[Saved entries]
+++++

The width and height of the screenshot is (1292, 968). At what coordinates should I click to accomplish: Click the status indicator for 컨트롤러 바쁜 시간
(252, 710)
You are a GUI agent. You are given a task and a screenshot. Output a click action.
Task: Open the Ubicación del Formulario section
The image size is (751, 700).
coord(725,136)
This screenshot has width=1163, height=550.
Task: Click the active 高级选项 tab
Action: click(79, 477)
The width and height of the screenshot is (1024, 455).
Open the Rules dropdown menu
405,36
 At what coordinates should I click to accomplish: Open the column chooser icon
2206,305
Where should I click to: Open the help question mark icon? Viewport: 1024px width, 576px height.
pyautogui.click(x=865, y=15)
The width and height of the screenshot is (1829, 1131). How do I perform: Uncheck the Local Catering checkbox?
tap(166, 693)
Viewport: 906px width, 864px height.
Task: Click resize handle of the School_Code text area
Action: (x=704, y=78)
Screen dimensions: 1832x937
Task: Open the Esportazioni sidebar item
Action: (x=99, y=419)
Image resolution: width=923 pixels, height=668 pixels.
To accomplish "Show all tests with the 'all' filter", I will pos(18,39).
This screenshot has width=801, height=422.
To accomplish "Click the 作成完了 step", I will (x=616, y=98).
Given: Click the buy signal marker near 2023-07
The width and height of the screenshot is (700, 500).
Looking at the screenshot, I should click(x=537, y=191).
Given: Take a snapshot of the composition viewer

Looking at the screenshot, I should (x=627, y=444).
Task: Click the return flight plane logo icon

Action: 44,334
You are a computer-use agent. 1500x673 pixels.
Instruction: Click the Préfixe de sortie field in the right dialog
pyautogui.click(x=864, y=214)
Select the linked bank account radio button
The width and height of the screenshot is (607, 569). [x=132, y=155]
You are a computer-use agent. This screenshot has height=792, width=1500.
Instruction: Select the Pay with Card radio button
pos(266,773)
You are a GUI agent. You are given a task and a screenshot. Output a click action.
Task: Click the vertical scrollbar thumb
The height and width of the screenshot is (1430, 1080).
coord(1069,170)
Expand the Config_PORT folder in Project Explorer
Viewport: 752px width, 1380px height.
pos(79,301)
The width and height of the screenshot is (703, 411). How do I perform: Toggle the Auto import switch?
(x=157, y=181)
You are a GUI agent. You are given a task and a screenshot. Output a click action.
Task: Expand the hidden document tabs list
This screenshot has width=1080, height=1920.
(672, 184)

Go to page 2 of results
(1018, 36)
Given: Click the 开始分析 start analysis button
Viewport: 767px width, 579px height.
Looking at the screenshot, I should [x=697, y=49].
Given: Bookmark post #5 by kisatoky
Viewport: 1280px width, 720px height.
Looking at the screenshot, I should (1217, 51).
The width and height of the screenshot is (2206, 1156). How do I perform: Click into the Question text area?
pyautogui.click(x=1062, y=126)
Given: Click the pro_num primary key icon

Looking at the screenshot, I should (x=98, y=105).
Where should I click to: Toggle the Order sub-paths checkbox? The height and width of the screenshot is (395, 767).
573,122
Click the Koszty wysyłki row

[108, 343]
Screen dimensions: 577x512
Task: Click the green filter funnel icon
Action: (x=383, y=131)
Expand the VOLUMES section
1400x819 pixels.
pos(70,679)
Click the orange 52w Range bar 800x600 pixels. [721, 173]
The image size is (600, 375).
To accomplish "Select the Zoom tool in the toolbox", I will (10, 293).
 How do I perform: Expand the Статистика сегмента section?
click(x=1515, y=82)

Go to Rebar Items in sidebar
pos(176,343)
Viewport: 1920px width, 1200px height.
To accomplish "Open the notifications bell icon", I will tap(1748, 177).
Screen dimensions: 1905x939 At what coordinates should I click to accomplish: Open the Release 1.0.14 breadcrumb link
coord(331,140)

+++++

§ Description of the task
After locating the line that holds "Expand the Config_PORT", print it and each line after it through the end of the data, exactly as it stands.

§ Solution
Expand the Config_PORT folder in Project Explorer
Viewport: 752px width, 1380px height.
pos(79,301)
The width and height of the screenshot is (703, 411). How do I perform: Toggle the Auto import switch?
(x=157, y=181)
You are a GUI agent. You are given a task and a screenshot. Output a click action.
Task: Expand the hidden document tabs list
This screenshot has width=1080, height=1920.
(672, 184)

Go to page 2 of results
(1018, 36)
Given: Click the 开始分析 start analysis button
Viewport: 767px width, 579px height.
Looking at the screenshot, I should [x=697, y=49].
Given: Bookmark post #5 by kisatoky
Viewport: 1280px width, 720px height.
Looking at the screenshot, I should (1217, 51).
The width and height of the screenshot is (2206, 1156). How do I perform: Click into the Question text area?
pyautogui.click(x=1062, y=126)
Given: Click the pro_num primary key icon

Looking at the screenshot, I should (x=98, y=105).
Where should I click to: Toggle the Order sub-paths checkbox? The height and width of the screenshot is (395, 767).
573,122
Click the Koszty wysyłki row

[108, 343]
Screen dimensions: 577x512
Task: Click the green filter funnel icon
Action: (x=383, y=131)
Expand the VOLUMES section
1400x819 pixels.
pos(70,679)
Click the orange 52w Range bar 800x600 pixels. [721, 173]
The image size is (600, 375).
To accomplish "Select the Zoom tool in the toolbox", I will (10, 293).
 How do I perform: Expand the Статистика сегмента section?
click(x=1515, y=82)

Go to Rebar Items in sidebar
pos(176,343)
Viewport: 1920px width, 1200px height.
To accomplish "Open the notifications bell icon", I will tap(1748, 177).
Screen dimensions: 1905x939 At what coordinates should I click to accomplish: Open the Release 1.0.14 breadcrumb link
coord(331,140)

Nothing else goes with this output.